Later in my journeys I would come to realize that this circuitous route—the Métro, the bus, the walking, the secret courtyards, and the winding stairs—were all essential ingredients to French mystery and confidence.
A Long and Winding Road
And even then, in the midst of my exhaustion and confusion, I couldn’t help but think that years and years of walking up and down these stairs—something amazing must happen to the brain. A new pathway must form and it must change the Frenchwoman’s approach to life. Certainly, the stairs immediately force one to stand up straight and focus, not hurry, but to be present to the moment. And of course, these stairs are mighty theatrical. Just imagine your husband or lover waiting for you at the bottom of these winding, curving, ornate stairs. And there you are—descending the steps, seen from below in glimpses, flashes of leg and heels as you walk down and around, mysteriously coming in and out of view, disappearing, then reappearing, until finally you emerge. By the time you reach that bottom step, I would think this man would be in a state of enchantment.
No wonder it’s so easy for the French to reject the fast and efficient (an elevator, for instance) in favor of something that takes a little more time and delays gratification, but is ultimately much more satisfying. Deep in her cerebral cortex, the part that hides the mysteries of language and memory, a Frenchwoman holds the image of her first walk down those stairs, going round and round with her mother as she teaches her to sing “Au Clair de la Lune.” These stairs must hold so many memories and secrets for the French, but more than this, the difficulty of negotiating these stairs makes one more conscious of posture, breathing, and presentation. No, they’re not easy or quick or even sensible, but oh, they’re lovely to look at and they make the simple act of descending the stairs an opportunity for drama and beauty.
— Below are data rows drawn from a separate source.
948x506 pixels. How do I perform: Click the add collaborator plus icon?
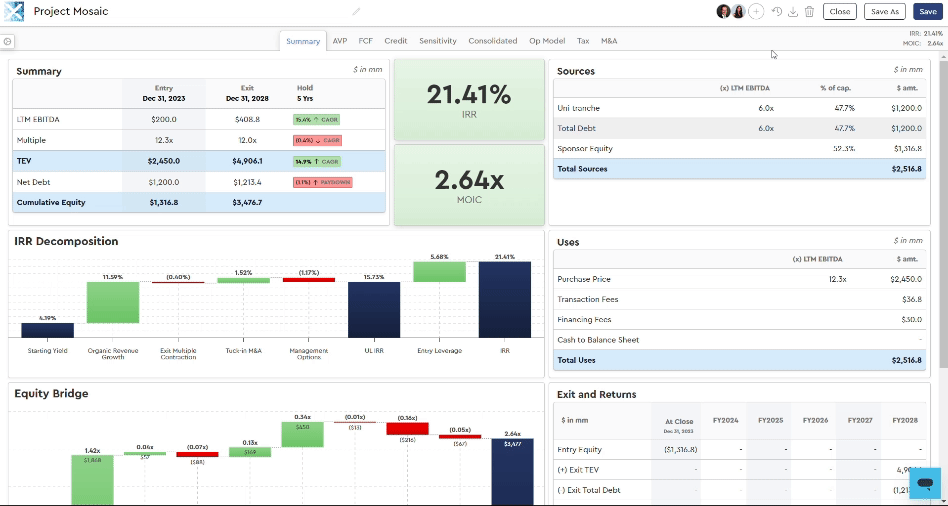pyautogui.click(x=756, y=12)
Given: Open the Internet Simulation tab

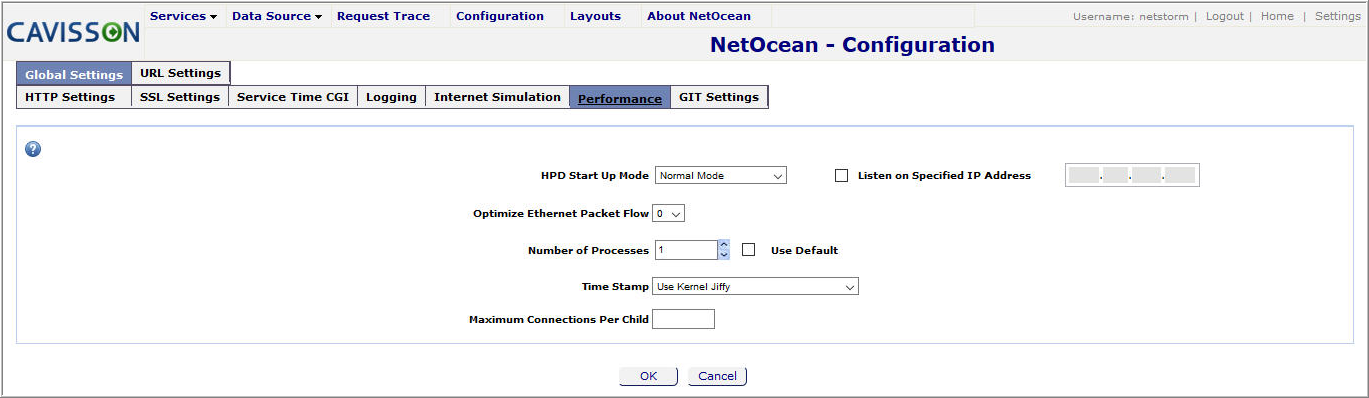Looking at the screenshot, I should click(497, 97).
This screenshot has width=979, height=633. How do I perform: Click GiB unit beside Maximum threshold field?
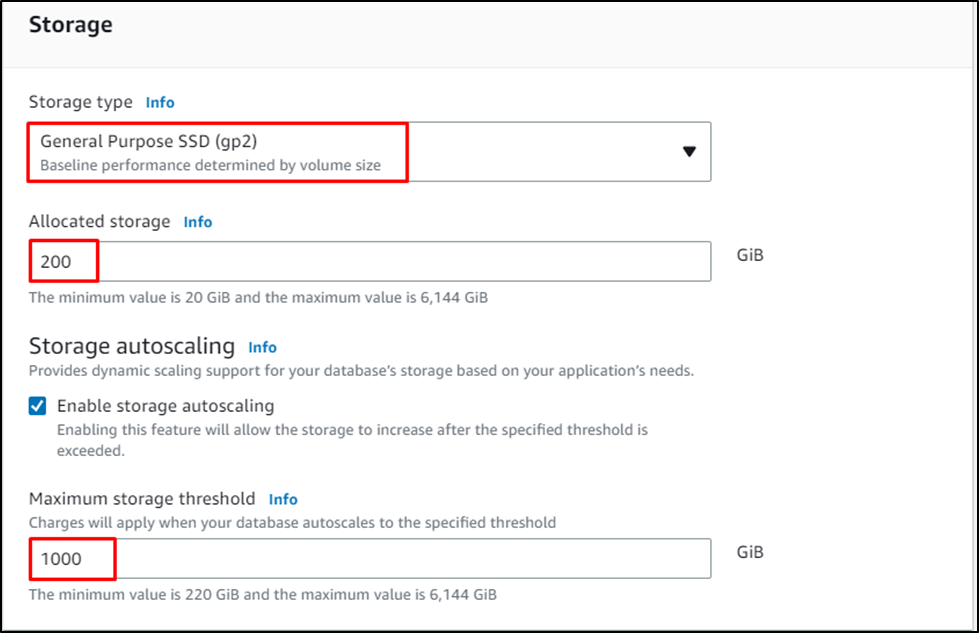click(x=750, y=552)
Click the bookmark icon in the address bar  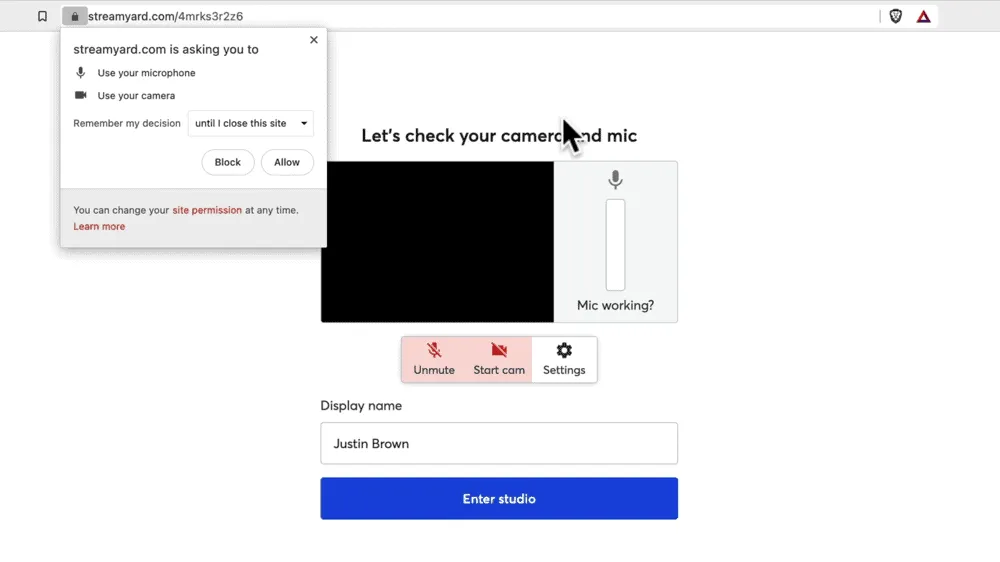coord(42,16)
But at this moment in time, I did not appreciate all this beauty. Instead, I braced myself and I walked up and around and up and around, huffing and puffing, cursing myself for being thoroughly out of shape. And finally, I entered Tania’s apartment, looked around quickly, taking in the fact that her kitchen was small and modern, and her living room was dominated by a big round table with a big vase of fresh flowers on top of it. The sitting area was upstaged by this table and I imagined this is where she hosted her dinner parties. And that most of the interactions took place around this table. Yes, this was the place where romances blossomed and friendships were solidified—all within the context of delicious food and wine and laughter and talk.